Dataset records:
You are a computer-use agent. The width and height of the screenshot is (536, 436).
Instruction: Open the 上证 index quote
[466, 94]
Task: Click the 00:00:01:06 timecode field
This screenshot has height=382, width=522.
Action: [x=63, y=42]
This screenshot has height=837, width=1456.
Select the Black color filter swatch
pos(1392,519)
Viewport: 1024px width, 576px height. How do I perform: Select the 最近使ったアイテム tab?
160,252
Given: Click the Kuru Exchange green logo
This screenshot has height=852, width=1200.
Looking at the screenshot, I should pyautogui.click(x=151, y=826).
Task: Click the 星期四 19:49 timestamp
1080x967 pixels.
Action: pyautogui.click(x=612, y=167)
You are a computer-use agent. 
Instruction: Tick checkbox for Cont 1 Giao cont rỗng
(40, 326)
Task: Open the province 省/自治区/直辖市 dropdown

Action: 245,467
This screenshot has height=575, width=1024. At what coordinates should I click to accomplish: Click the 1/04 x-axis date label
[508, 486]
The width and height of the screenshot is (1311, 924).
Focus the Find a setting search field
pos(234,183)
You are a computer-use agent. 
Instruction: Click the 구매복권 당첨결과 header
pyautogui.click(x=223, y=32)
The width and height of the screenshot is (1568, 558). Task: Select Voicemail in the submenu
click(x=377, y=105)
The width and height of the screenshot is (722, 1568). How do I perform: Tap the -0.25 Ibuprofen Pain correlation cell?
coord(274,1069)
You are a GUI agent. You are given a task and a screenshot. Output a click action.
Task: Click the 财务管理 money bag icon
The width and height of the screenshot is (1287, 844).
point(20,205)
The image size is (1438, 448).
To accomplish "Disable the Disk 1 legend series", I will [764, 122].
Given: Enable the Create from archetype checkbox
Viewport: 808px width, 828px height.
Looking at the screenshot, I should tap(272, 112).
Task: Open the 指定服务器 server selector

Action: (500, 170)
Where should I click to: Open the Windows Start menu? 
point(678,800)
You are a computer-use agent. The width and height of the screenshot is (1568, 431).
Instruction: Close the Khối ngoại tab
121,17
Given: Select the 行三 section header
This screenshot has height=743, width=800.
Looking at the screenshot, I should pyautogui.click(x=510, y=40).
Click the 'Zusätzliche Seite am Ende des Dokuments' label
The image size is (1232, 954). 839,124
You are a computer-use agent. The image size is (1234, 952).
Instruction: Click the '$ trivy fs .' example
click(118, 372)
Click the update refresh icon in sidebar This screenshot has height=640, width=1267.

▶ [Exercise objective]
Reproduce the whole listing above line for line, with every character unchanged.

▶ [Exercise result]
You are a computer-use agent. The width and height of the screenshot is (536, 436).
Instruction: Open the 上证 index quote
[466, 94]
Task: Click the 00:00:01:06 timecode field
This screenshot has height=382, width=522.
Action: [x=63, y=42]
This screenshot has height=837, width=1456.
Select the Black color filter swatch
pos(1392,519)
Viewport: 1024px width, 576px height. How do I perform: Select the 最近使ったアイテム tab?
160,252
Given: Click the Kuru Exchange green logo
This screenshot has height=852, width=1200.
Looking at the screenshot, I should pyautogui.click(x=151, y=826).
Task: Click the 星期四 19:49 timestamp
1080x967 pixels.
Action: pyautogui.click(x=612, y=167)
You are a computer-use agent. 
Instruction: Tick checkbox for Cont 1 Giao cont rỗng
(40, 326)
Task: Open the province 省/自治区/直辖市 dropdown

Action: 245,467
This screenshot has height=575, width=1024. At what coordinates should I click to accomplish: Click the 1/04 x-axis date label
[508, 486]
The width and height of the screenshot is (1311, 924).
Focus the Find a setting search field
pos(234,183)
You are a computer-use agent. 
Instruction: Click the 구매복권 당첨결과 header
pyautogui.click(x=223, y=32)
The width and height of the screenshot is (1568, 558). Task: Select Voicemail in the submenu
click(x=377, y=105)
The width and height of the screenshot is (722, 1568). How do I perform: Tap the -0.25 Ibuprofen Pain correlation cell?
coord(274,1069)
You are a GUI agent. You are given a task and a screenshot. Output a click action.
Task: Click the 财务管理 money bag icon
The width and height of the screenshot is (1287, 844).
point(20,205)
The image size is (1438, 448).
To accomplish "Disable the Disk 1 legend series", I will [764, 122].
Given: Enable the Create from archetype checkbox
Viewport: 808px width, 828px height.
Looking at the screenshot, I should tap(272, 112).
Task: Open the 指定服务器 server selector

Action: (500, 170)
Where should I click to: Open the Windows Start menu? 
point(678,800)
You are a computer-use agent. The width and height of the screenshot is (1568, 431).
Instruction: Close the Khối ngoại tab
121,17
Given: Select the 行三 section header
This screenshot has height=743, width=800.
Looking at the screenshot, I should pyautogui.click(x=510, y=40).
Click the 'Zusätzliche Seite am Ende des Dokuments' label
The image size is (1232, 954). 839,124
You are a computer-use agent. The image size is (1234, 952).
Instruction: Click the '$ trivy fs .' example
click(118, 372)
Click the update refresh icon in sidebar This screenshot has height=640, width=1267.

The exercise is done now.